How well do you “manage time”?
Productivity culture loves to pull out various tropes and myths about time — starting with the myth of time management — that tend to serve as shaming mechanisms for anyone who has ever struggled to complete a to-do list or arrive someplace on time.
These myths are so ingrained that we take them for granted as truth. But believing these myths has consequences: if you consistently struggle with “time management” you might find yourself easily overcome with shame and depleted confidence that paralyzes you from taking action at all.
Here are 5 of the biggest time myths that are damaging your relationship with time and keeping you stuck.
5 Pervasive Myths About Time
(1) We All Get the Same Amount of Time
I’m sure you’ve heard this one before. But how often have you stopped to question it?
This is clearly false.
We’ll address the daily cycle next, but let’s focus on the bigger picture first.
In the timeline of a life, we do not all have the same amount of time. Some people die young and some people live long lives.
Even if you compared yourself to someone of the same age, various factors impact our available time.
Some of those factors are a result of choices you make, such as whether to marry and have children, whether you cook your own meals, clean your house, or outsource some of your work. All of these things take up time.
Other factors are out of your control, such as a chronic illness that might limit the time you have available for work.
One of the inherent challenges of “time management” is that you don’t know the base level of the resource you’re trying to manage. If you knew you had one year left to live, you’d make different choices about how to use that time than if you believed you had 30 years left to live.
(2) We All Get the Same 24 Hours in a Day
This is a variation on the myth that “we all get the same amount of time.”
Although it is true that a day has 24 hours, it is not true that everyone gets the same 24 hours. The myth that we all get the same 24 hours implies that we have full autonomy over how to use each of those 24 hours. It therefore shames you for “choices” you make about how to use those hours.
The number of hours in a 24-hour cycle that we have available to us also depends on a number of factors that are not necessarily in our control.
To state the obvious, you are a human being who needs to sleep for some of those hours. You also need to eat.
Not everyone needs (or gets) the same amount of sleep. A person who needs to sleep for 6 hours has a very different 24 hours than a person who needs 8 or 10 hours of sleep.
A person who cooks their own food and eats slowly has less time available than someone who has food prepared for them and eats quickly.
A person who relies on public transportation to get around has less time available than someone who has the autonomy of driving themselves on their schedule.
A person who walks slowly needs more time to commute and therefore has less time available for focused work than someone who walks faster.
A person who processes information more slowly or requires more time to complete a task has less time available for other tasks.
(3) All Hours Are Created Equal
In conversations about time, the “fact” that “all hours are created equal” is often assumed, even if it’s not stated explicitly.
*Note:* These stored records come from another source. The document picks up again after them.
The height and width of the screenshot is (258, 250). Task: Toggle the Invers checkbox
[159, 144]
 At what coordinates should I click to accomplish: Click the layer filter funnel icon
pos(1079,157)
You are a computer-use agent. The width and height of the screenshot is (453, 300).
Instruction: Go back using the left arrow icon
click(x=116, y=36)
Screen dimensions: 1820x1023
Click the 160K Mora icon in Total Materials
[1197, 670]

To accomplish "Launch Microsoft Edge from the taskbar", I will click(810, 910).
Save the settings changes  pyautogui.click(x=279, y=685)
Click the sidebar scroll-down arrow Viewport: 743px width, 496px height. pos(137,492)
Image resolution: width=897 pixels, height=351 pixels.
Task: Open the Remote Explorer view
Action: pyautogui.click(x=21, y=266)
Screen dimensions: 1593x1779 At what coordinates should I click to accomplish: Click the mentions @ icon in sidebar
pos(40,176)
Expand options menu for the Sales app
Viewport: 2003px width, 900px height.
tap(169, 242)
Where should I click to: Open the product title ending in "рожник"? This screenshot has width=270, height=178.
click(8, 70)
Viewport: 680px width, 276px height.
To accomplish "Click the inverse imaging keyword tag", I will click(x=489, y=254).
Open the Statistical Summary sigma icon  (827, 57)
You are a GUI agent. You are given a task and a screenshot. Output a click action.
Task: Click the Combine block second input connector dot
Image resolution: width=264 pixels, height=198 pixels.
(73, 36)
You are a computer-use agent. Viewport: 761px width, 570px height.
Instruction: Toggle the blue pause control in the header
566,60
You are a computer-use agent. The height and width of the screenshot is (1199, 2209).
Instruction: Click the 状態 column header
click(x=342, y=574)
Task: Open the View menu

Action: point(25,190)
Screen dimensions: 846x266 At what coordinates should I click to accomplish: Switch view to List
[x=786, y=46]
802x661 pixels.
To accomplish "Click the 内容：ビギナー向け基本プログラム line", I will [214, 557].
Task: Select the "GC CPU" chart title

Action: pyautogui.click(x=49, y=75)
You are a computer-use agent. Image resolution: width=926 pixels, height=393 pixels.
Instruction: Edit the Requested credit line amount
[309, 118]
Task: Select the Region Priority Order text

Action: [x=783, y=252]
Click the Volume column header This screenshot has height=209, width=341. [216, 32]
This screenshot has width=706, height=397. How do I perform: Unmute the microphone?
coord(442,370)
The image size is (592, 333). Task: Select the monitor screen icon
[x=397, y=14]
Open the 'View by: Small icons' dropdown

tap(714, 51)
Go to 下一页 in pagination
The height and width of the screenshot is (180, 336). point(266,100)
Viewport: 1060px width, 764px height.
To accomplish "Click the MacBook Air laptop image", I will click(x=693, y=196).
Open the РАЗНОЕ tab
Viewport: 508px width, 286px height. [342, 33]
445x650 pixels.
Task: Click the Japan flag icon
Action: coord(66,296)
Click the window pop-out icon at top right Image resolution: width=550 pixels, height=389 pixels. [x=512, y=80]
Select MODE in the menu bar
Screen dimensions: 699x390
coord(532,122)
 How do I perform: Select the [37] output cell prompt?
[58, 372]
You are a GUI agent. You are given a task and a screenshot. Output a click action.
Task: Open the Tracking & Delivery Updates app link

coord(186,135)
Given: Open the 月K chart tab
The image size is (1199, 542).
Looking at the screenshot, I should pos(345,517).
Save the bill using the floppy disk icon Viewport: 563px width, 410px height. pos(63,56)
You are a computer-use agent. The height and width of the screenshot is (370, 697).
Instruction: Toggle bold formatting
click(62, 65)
The dangerous implication is that we can switch out an hour in one part of our day for an hour in another part of our day.
Hours are created equal only in terms of the linear measurement of units of time: an hour has 60 minutes, a minute has 60 seconds.
But from your perspective as the person living within time, hours are not so easily interchangeable.
Your attention and energy aren’t the same at all hours.
If you’re looking for time to fit in an important task, and I suggest 3 am, you’d likely say that time doesn’t work because that’s when you sleep. Even if you’re up at that hour, it doesn’t mean you have the requisite focus for the task.
Working effectively with time requires a deeper understanding of your personal rhythms and cycles so you can plan the right activities for the times that are best for you to do those activities.
(4) People Who Are Late Are “Bad at Managing Time”
This myth is complicated. Sometimes being late is an effect of ineffective planning. But lateness is often not a time issue.
Typically lateness is a function of something subconscious, such as resistance to a task or meeting, fear, perfection, self-doubt, or avoidance.
(5) Time Can Be Managed
Perhaps the most prevalent myth is the idea of “time management” itself. To manage something is to control it, to allocate it, to apportion it.
You can only manage a resource when you know how much of that resource you have and when you control that resource.
As discussed above, you don’t know how much time you’ll have. Your shorter term goals and plans — and decisions about how you use your time in any 24 hour cycle — are based on an implicit assumption of how many years of life you have remaining. You’d likely revise your plans if you learned tomorrow that you have drastically less time in your life than you previously expected.
Check In With Your Time Beliefs
Check in with your beliefs about time.
- Which of these myths do you tend to believe without questioning?
- What might be different if you rejected these beliefs?